The past decade has seen a series of false starts. Relaunches in 2015 as “Metro North” and 2018 as “MetroLink” (now including a route to the airport) never got beyond the public consultation stage, then in 2019 the route was changed again. The current application was submitted to An Bord Pleanala in 2022, and Minister O’Brien has publicly indicated a railway order will be issued later this year. Given the scale of the project, however, judicial reviews are likely to follow.
And the risk remains that once legal obstacles are overcome, the economic cycle will have turned and the government will cancel the project to save money.
Why a metro matters
Excuses for a poor transport situation in Dublin can be made for the lean years of the 1970s; they cannot be made in the modern era when the Irish government has run successive surpluses and spent money elsewhere.

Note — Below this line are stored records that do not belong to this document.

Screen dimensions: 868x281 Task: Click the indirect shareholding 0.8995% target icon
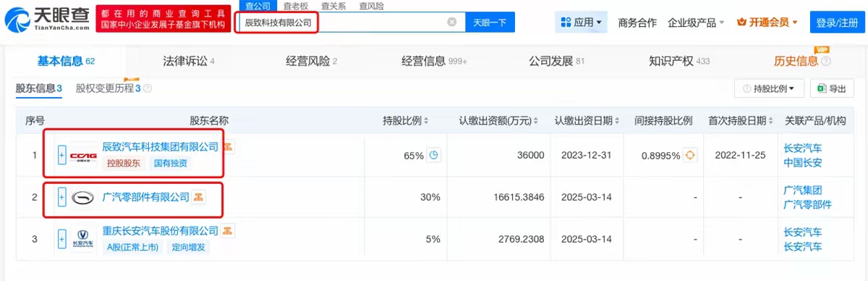point(690,155)
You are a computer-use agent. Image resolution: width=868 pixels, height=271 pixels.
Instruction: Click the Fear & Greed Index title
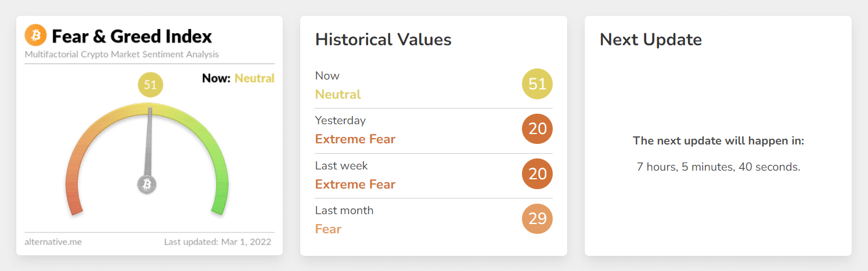(x=132, y=36)
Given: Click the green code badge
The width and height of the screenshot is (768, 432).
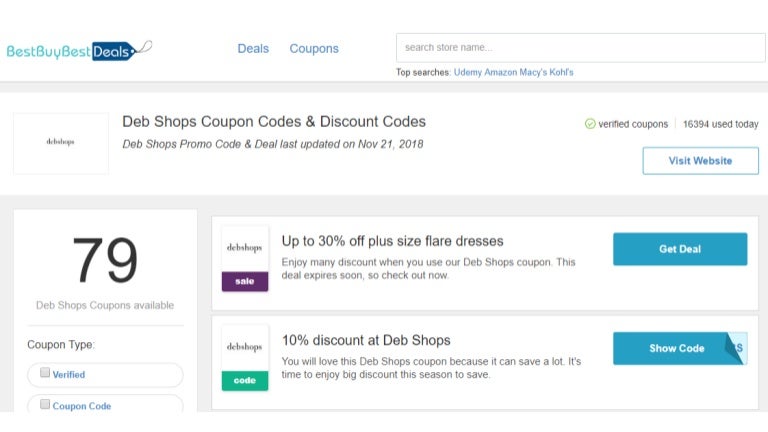Looking at the screenshot, I should [245, 381].
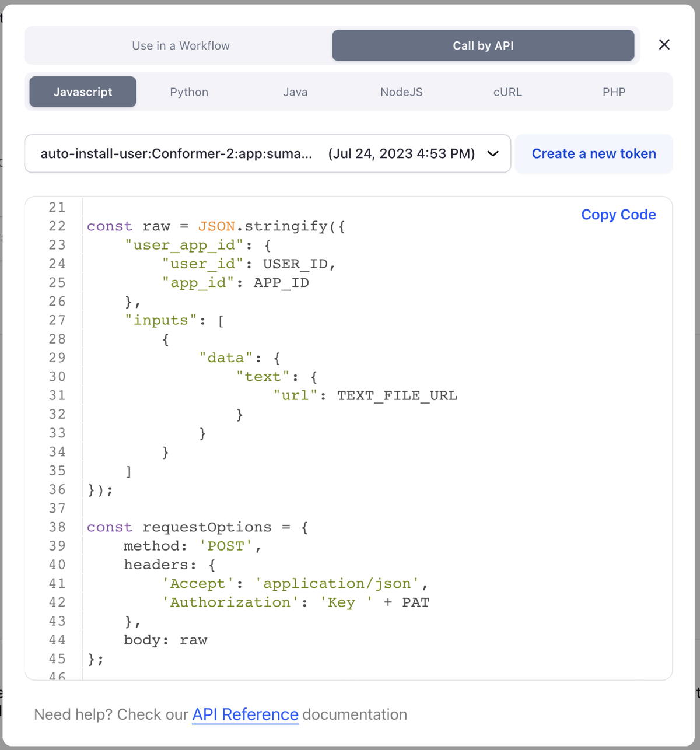Display the PHP code version

[x=614, y=92]

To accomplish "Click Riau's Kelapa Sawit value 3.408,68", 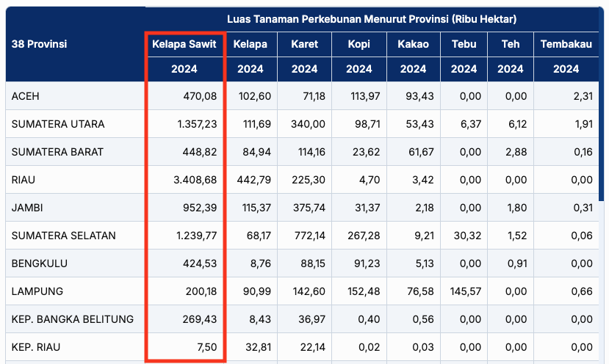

A metro would be a boon for Dublin. Commuters could get around the city more quickly, wasting less time in traffic and improving quality of life. Productivity would increase. More people could live and work in the city, where the best paying jobs and careers await. The city could become denser, which would allow more agglomeration effects and a larger labour market, thus boosting the economy further.
The outer suburbs of Dublin could be developed, allowing us to build more homes where they’re needed (and where they’re less controversial). Walkability would increase and lifestyles would become more active, and we’d all reap the environmental benefits of a shift away from car dependence.
If you need proof, see the areas of urban density below. The south-eastern part of Dublin grew along the rail corridor to Greystones. By contrast, western settlements like Naas and Lucan didn’t have commuter-friendly rail services, so didn’t grow to the same degree.

As each year passes, Ireland’s failure to build a metro compounds. It becomes harder to do infrastructure projects over time: the city develops in other ways and land that would have been cheap to acquire early on becomes more expensive. People get used to the character of their area. But the case for the metro grows stronger in parallel: as the surface of a city becomes more and more busy, it becomes increasingly difficult to scale transportation without going underground.
Ireland ranks poorly internationally in terms of its infrastructure, and the lack of a metro is a key part of that. Compare Dublin to Madrid, for instance:
In 1995, the Madrid Metro was 71 miles (114 kilometers) long… Over the course of the next 12 years, the metro grew by 126 miles (203 kilometers), nearly tripling in length.
In other words, Madrid has tripled the length of its existing network while Dublin has launched several different plans for a metro.
The chart below indicates that Dublin is easily at the size where a metro is needed. 86 per cent of cities Dublin’s size and above have a metro.
For another international comparison, submit Dublin to this anecdotal test: how many capital city airports in Europe only have car or bus access to the city? A country that is unable to do the basics of modern development properly is not a good advertisement to visiting businesspeople and tourists.
Getting real
Ireland’s metro nightmare offers two lessons.
First, if Ireland’s planning process remains slow, large-scale infrastructure will always be at risk of cancellation when the next recession rolls around. Positively, An Bord Pleanála has been clearing its backlog and the new planning bill may also speed things up.
Second, as Madrid’s example demonstrates, ‘learning by doing’ is the way forward. In other words, we shouldn’t conceive of the metro as a once in a lifetime project. Instead we should build a network gradually and steadily, absorbing lessons as we go and saving money overall.
Taking the next step in Ireland’s development means getting transport right in our most important city. The only thing worse than not having a metro already is kicking the can down the road once again.